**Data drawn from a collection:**
___

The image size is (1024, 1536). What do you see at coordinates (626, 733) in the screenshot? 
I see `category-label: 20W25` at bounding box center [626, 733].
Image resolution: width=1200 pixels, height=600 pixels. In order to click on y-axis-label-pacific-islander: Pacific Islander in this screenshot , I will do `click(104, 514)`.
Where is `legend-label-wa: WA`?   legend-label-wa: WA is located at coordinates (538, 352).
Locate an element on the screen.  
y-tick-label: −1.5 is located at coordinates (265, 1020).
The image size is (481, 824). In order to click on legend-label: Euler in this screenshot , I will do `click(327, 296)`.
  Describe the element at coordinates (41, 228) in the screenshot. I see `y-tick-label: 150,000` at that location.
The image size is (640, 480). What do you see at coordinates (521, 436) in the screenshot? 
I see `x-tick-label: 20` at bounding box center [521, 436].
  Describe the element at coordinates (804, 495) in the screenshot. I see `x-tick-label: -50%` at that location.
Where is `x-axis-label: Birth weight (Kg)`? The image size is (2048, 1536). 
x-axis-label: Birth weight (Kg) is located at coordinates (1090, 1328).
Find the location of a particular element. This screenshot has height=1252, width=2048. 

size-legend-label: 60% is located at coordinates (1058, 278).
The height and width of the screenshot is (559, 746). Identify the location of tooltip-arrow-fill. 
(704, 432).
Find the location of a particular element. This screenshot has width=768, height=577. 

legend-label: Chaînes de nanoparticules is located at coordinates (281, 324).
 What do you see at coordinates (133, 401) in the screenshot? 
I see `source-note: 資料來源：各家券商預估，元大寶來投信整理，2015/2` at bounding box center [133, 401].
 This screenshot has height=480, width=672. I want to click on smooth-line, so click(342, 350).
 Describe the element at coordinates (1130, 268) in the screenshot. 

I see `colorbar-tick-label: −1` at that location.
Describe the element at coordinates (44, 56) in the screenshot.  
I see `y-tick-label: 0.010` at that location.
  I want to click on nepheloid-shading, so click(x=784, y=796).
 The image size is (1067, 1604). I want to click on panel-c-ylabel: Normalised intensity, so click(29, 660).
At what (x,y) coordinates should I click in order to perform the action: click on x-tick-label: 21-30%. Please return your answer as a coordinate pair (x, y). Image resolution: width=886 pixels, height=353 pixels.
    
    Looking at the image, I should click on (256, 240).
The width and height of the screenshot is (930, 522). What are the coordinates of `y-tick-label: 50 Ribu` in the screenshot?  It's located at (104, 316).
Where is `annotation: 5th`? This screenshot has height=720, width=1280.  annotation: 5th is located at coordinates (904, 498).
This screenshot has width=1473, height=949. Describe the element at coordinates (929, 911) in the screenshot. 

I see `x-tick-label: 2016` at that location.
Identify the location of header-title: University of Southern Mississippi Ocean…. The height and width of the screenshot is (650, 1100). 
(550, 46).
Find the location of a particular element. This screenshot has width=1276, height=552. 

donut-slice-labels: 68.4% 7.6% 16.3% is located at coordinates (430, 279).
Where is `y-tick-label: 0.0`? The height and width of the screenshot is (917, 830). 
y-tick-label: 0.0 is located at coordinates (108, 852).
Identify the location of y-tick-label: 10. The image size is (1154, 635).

___

**ASSIGNMENT:** Update all of the material above by changing "Find the location of a particular element" to "Locate a specific element" wherever it occurs. Leave everything else untouched.

**PROBLEM SOLUTION:**
The image size is (1024, 1536). What do you see at coordinates (626, 733) in the screenshot? 
I see `category-label: 20W25` at bounding box center [626, 733].
Image resolution: width=1200 pixels, height=600 pixels. In order to click on y-axis-label-pacific-islander: Pacific Islander in this screenshot , I will do `click(104, 514)`.
Where is `legend-label-wa: WA`?   legend-label-wa: WA is located at coordinates (538, 352).
Locate an element on the screen.  
y-tick-label: −1.5 is located at coordinates (265, 1020).
The image size is (481, 824). In order to click on legend-label: Euler in this screenshot , I will do `click(327, 296)`.
  Describe the element at coordinates (41, 228) in the screenshot. I see `y-tick-label: 150,000` at that location.
The image size is (640, 480). What do you see at coordinates (521, 436) in the screenshot? 
I see `x-tick-label: 20` at bounding box center [521, 436].
  Describe the element at coordinates (804, 495) in the screenshot. I see `x-tick-label: -50%` at that location.
Where is `x-axis-label: Birth weight (Kg)`? The image size is (2048, 1536). 
x-axis-label: Birth weight (Kg) is located at coordinates (1090, 1328).
Locate a specific element. This screenshot has height=1252, width=2048. 

size-legend-label: 60% is located at coordinates (1058, 278).
The height and width of the screenshot is (559, 746). Identify the location of tooltip-arrow-fill. 
(704, 432).
Locate a specific element. This screenshot has width=768, height=577. 

legend-label: Chaînes de nanoparticules is located at coordinates (281, 324).
 What do you see at coordinates (133, 401) in the screenshot? 
I see `source-note: 資料來源：各家券商預估，元大寶來投信整理，2015/2` at bounding box center [133, 401].
 This screenshot has height=480, width=672. I want to click on smooth-line, so click(342, 350).
 Describe the element at coordinates (1130, 268) in the screenshot. 

I see `colorbar-tick-label: −1` at that location.
Describe the element at coordinates (44, 56) in the screenshot.  
I see `y-tick-label: 0.010` at that location.
  I want to click on nepheloid-shading, so click(x=784, y=796).
 The image size is (1067, 1604). I want to click on panel-c-ylabel: Normalised intensity, so click(29, 660).
At what (x,y) coordinates should I click in order to perform the action: click on x-tick-label: 21-30%. Please return your answer as a coordinate pair (x, y). Image resolution: width=886 pixels, height=353 pixels.
    
    Looking at the image, I should click on (256, 240).
The width and height of the screenshot is (930, 522). What are the coordinates of `y-tick-label: 50 Ribu` in the screenshot?  It's located at (104, 316).
Where is `annotation: 5th`? This screenshot has height=720, width=1280.  annotation: 5th is located at coordinates (904, 498).
This screenshot has width=1473, height=949. Describe the element at coordinates (929, 911) in the screenshot. 

I see `x-tick-label: 2016` at that location.
Identify the location of header-title: University of Southern Mississippi Ocean…. The height and width of the screenshot is (650, 1100). 
(550, 46).
Locate a specific element. This screenshot has width=1276, height=552. 

donut-slice-labels: 68.4% 7.6% 16.3% is located at coordinates (430, 279).
Where is `y-tick-label: 0.0`? The height and width of the screenshot is (917, 830). 
y-tick-label: 0.0 is located at coordinates (108, 852).
Identify the location of y-tick-label: 10. The image size is (1154, 635).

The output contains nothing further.